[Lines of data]
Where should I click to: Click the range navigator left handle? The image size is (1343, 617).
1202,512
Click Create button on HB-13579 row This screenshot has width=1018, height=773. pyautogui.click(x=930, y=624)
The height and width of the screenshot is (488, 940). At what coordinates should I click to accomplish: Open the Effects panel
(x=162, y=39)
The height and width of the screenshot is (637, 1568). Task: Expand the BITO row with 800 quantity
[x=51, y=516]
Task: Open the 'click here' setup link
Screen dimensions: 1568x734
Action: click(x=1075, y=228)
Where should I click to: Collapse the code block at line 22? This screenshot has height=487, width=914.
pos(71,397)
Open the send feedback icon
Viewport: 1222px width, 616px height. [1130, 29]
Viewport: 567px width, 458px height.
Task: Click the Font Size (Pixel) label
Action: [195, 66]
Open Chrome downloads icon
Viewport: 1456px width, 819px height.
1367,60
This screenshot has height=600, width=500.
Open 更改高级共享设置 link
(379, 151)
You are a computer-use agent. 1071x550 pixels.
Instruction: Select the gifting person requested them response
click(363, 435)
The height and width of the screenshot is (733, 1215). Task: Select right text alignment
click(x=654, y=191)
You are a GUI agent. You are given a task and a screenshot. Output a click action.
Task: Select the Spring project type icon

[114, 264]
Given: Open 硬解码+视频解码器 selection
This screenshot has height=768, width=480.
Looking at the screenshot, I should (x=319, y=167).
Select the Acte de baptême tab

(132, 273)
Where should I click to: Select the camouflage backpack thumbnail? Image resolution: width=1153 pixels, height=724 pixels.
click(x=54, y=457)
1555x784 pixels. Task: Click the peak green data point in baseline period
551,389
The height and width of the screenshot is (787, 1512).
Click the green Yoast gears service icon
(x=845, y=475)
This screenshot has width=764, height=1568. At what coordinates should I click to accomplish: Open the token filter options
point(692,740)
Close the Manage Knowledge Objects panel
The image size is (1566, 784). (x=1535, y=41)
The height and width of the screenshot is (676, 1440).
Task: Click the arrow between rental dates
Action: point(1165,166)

▶ Short exercise: Switch every "Where should I click to" in the items above to "Where do I click to" and repeat all the items with nothing else changed.

▶ Exercise answer:
Where do I click to: Click the range navigator left handle? The image size is (1343, 617).
1202,512
Click Create button on HB-13579 row This screenshot has width=1018, height=773. pyautogui.click(x=930, y=624)
The height and width of the screenshot is (488, 940). At what coordinates should I click to accomplish: Open the Effects panel
(x=162, y=39)
The height and width of the screenshot is (637, 1568). Task: Expand the BITO row with 800 quantity
[x=51, y=516]
Task: Open the 'click here' setup link
Screen dimensions: 1568x734
Action: click(x=1075, y=228)
Where do I click to: Collapse the code block at line 22? This screenshot has height=487, width=914.
pos(71,397)
Open the send feedback icon
Viewport: 1222px width, 616px height. [1130, 29]
Viewport: 567px width, 458px height.
Task: Click the Font Size (Pixel) label
Action: [195, 66]
Open Chrome downloads icon
Viewport: 1456px width, 819px height.
1367,60
This screenshot has height=600, width=500.
Open 更改高级共享设置 link
(379, 151)
You are a computer-use agent. 1071x550 pixels.
Instruction: Select the gifting person requested them response
click(363, 435)
The height and width of the screenshot is (733, 1215). Task: Select right text alignment
click(x=654, y=191)
You are a GUI agent. You are given a task and a screenshot. Output a click action.
Task: Select the Spring project type icon

[114, 264]
Given: Open 硬解码+视频解码器 selection
This screenshot has height=768, width=480.
Looking at the screenshot, I should (x=319, y=167).
Select the Acte de baptême tab

(132, 273)
Where do I click to: Select the camouflage backpack thumbnail? Image resolution: width=1153 pixels, height=724 pixels.
click(x=54, y=457)
1555x784 pixels. Task: Click the peak green data point in baseline period
551,389
The height and width of the screenshot is (787, 1512).
Click the green Yoast gears service icon
(x=845, y=475)
This screenshot has width=764, height=1568. At what coordinates should I click to accomplish: Open the token filter options
point(692,740)
Close the Manage Knowledge Objects panel
The image size is (1566, 784). (x=1535, y=41)
The height and width of the screenshot is (676, 1440).
Task: Click the arrow between rental dates
Action: point(1165,166)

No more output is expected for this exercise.